Uma cidade que vivencia a formação de uma nova camada burguesa, tem nos anúncios publicitários papel de destaque na promoção de novas formas de vida, hábitos, diversões e produtos, pois “Os anúncios iriam atender e estimular o consumo da classe média emergente e da elite, dispostas a folhear as páginas dos periódicos, ávidas por novos produtos trazidos pela industrialização e pela urbanização” (ELEUTÉRIO, 2013, p.94).

Para pensar os hábitos alimentares, o cotidiano e a vida comercial de São Paulo na década de 1920, além dos anúncios, as crônicas presentes na seção Coisas da Cidade apresentam fácil leitura do transitar no espaço urbano. Eleutério, ao analisar crônicas de Olavo Bilac define bem o papel das mesmas, entendendo que estas “permitem captar a nova inserção do transeunte naquele cenário, cristalizado em imagens nas páginas dos periódicos.”

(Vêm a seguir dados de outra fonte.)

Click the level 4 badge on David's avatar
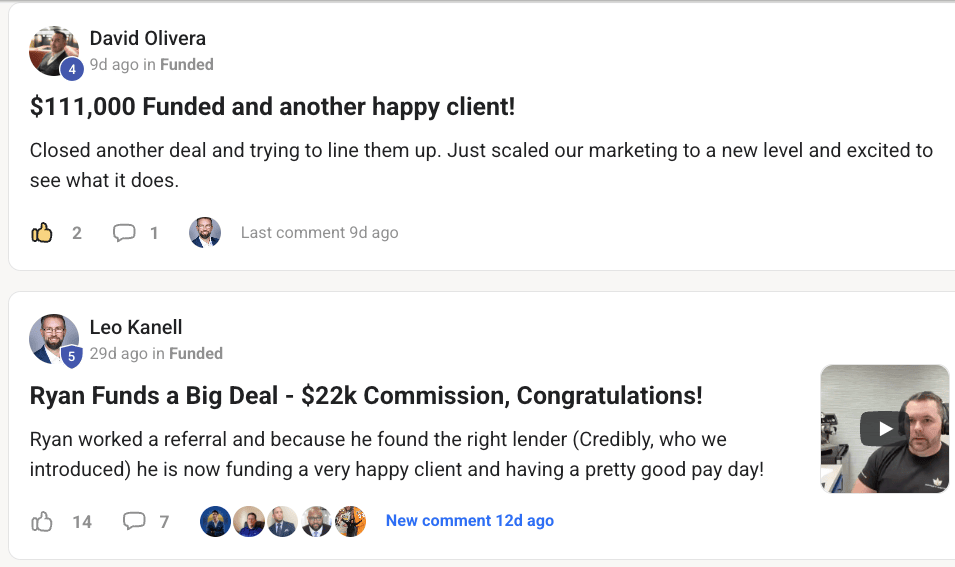This screenshot has height=567, width=955. point(72,70)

(ELEUTÉRIO, 2013, p.91), o cronista estava, portanto “reproduzindo o cotidiano em mutação” (ELEUTÉRIO, 2013, p.95). O mesmo movimento acontece com a publicação de Coisas da Cidade, pois dá acesso a um passado que já não existe mais, mas está presente ainda nas páginas do jornal, e nos possibilita remontar um pouco do cotidiano da cidade de São Paulo por meio de seus textos. Com linguagem acessível e tom leve, as crônicas faziam parte de uma imprensa com público pouco leitor, que aos poucos, foi aproximando os indivíduos à imprensa periódica A linguagem coloquial e a temática da crônica vinham ao encontro da agilidade exigida pela imprensa de periodização intensificada – diária, semanal, quinzenal, mensal. Segundo o clássico ensaio de Antonio Candido, aquele texto privilegiava acontecimentos de durabilidade efêmera (ELEUTÉRIO, 2013, p.97).

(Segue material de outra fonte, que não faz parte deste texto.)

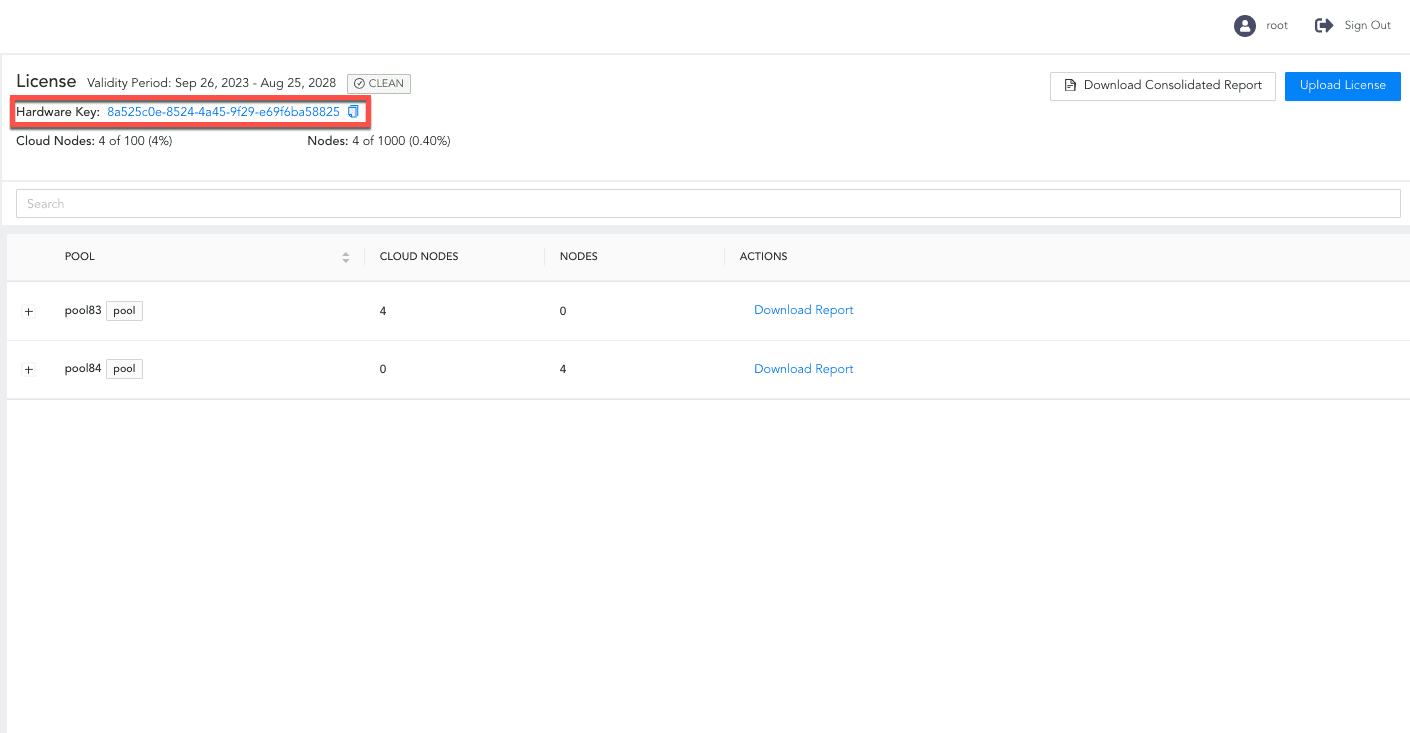Click the document icon in Download Consolidated Report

A História feita por meio dos periódicos só é possível devido ao alargamento das ideias de documento, promovidas pela terceira geração dos Annales, nas décadas finais do século XX, que agenciou modificações atentando para novos temas, novos problemas e novos objetos para a historiografia, destacando-se o trabalho emblemático de Jacques Le Goff e Pierre Nora à frente da coleção Faire de L’histoire lançada em 197452. O aumento das possibilidades de documento diz respeito também ao dos temas de preocupação dos historiadores, “que incluíam o inconsciente, o mito, as mentalidades, as práticas culinárias, o corpo, as festas, os filmes (...)” (DE LUCA; 2010, p. 113). É aí que se situam tanto a temática pensada para esta análise como os documentos aqui elencados.

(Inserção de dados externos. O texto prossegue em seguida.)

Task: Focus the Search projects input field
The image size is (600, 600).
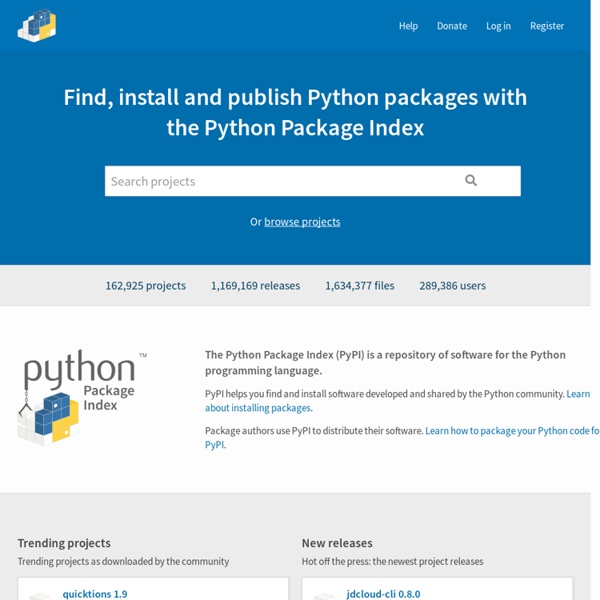Action: pos(280,181)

Um ponto importante de destaque é pensar o início do século XX e o processo de modernização. Assim, é notável o entendimento de uma experiência de aceleração do tempo: num turbilhão de transformações (urbanas, políticas, sociais e culturais), num processo acelerado de modernizações vivenciado nas cidades, o tempo parece acelerar. Alguns autores se destacam neste debate, em especial Pierre Nora em Entre memória e História: A problemática dos lugares (1993) que destaca esta sensação de aceleração do tempo. Em O Retorno do Fato (1979) o mesmo autor relaciona este processo com o boom midiático experimentado no século XX. As transformações urbanas colocavam os cidadãos comuns em contato diário com a mudança. Eram edifícios subindo vertiginosamente, carros correndo pelas ruas, ruas e calçadas em obras: tudo parecia mudar e mudar rápido. Levando este debate para os jornais, que noticiavam dia a dia essas transformações, a aceleração do tempo se apresenta de forma ainda mais evidente: o que foi notícia em um dia já não é mais novidade no seguinte, fazendo da experiência urbana um sem-fim de novidades.

Assim, a relação entre cotidiano e cidade é, portanto, fundamental para ter acesso, por meio dos jornais, às experiências urbanas de homens e mulheres em meio a um processo de modernização. A imprensa periódica é um dos principais meios para se chegar às experiências cotidianas de homens e mulheres, especialmente a partir das escritas por vezes consideradas menores, como as crônicas e os anúncios.